Sam found this infuriating. The car door handle was warming under her hand. How casual he was, how wrong. “You think I’m stupid,” she said. “You’re the stupid one.”
He made a face. “I don’t think that at all. You need to calm down.”
“Don’t tell me that.”
“You’re overreacting. You’re this pissed because we—”
“It’s not about the money,” Sam said. And it wasn’t. It was but it wasn’t—it wasn’t about this money, these particular fifty-five dollars, but about all the money, his parents’ imagined money, the money in this country that was kept away from her family, the money in the pockets of the passengers they ferried back and forth. All the things other people had. And she had nothing. She had less than that.
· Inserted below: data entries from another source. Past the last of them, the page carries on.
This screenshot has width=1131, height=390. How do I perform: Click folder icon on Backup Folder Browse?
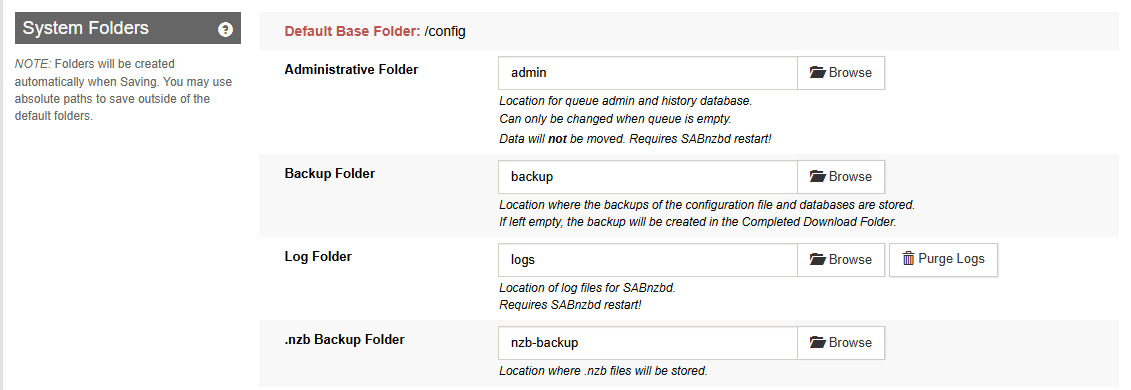pyautogui.click(x=817, y=177)
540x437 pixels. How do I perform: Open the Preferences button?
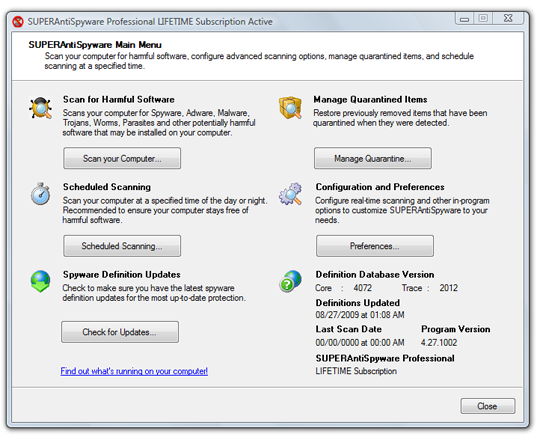[x=375, y=246]
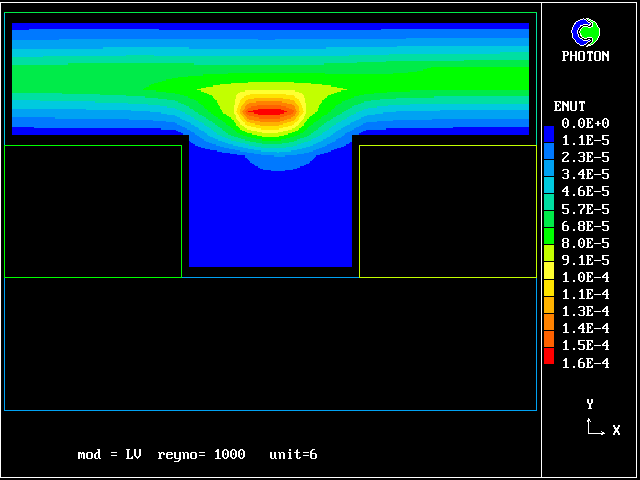Click the left black block outline area
Screen dimensions: 640x480
(x=93, y=211)
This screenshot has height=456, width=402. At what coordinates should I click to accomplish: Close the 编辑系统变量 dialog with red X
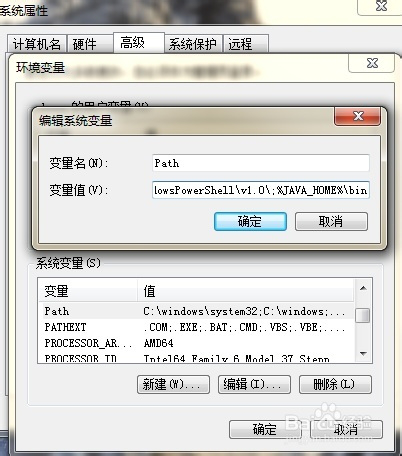[x=357, y=116]
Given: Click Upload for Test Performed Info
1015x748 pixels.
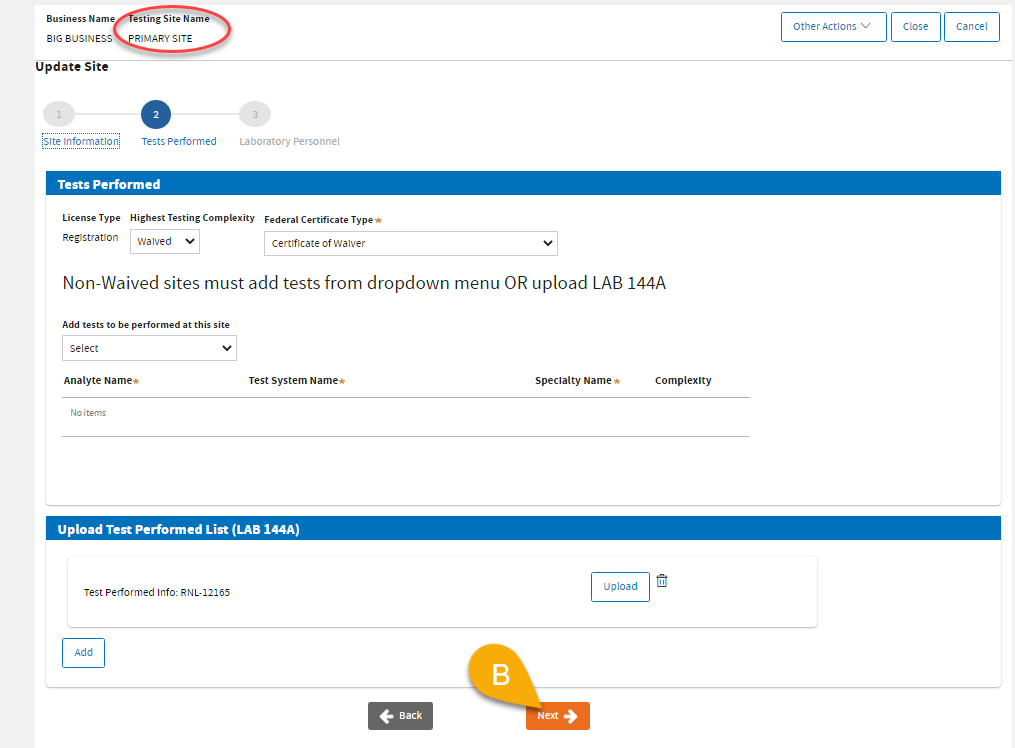Looking at the screenshot, I should [620, 587].
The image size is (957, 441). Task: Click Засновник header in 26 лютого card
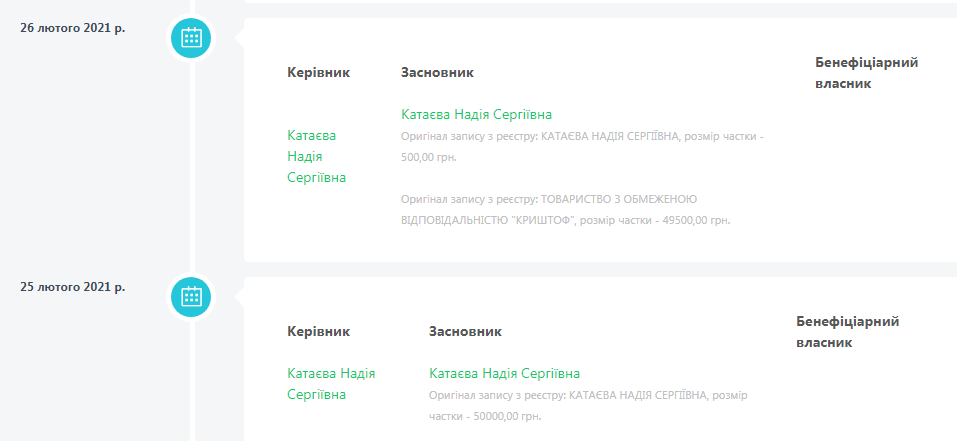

It wasn’t fair that Ben should move around, rent his own place, go fishing when he felt like it. It enraged her. His total lack of appreciation for what he had. It wasn’t about the money; it was about him, and her, and where they came from, and the whole world, which was twisted and threatening and completely unfair, which demanded that Sam defend herself but never gave her any of what she needed to try.
“Forget it,” she said. “Seriously. We’ve wasted enough time together. I’ve got to get back home.”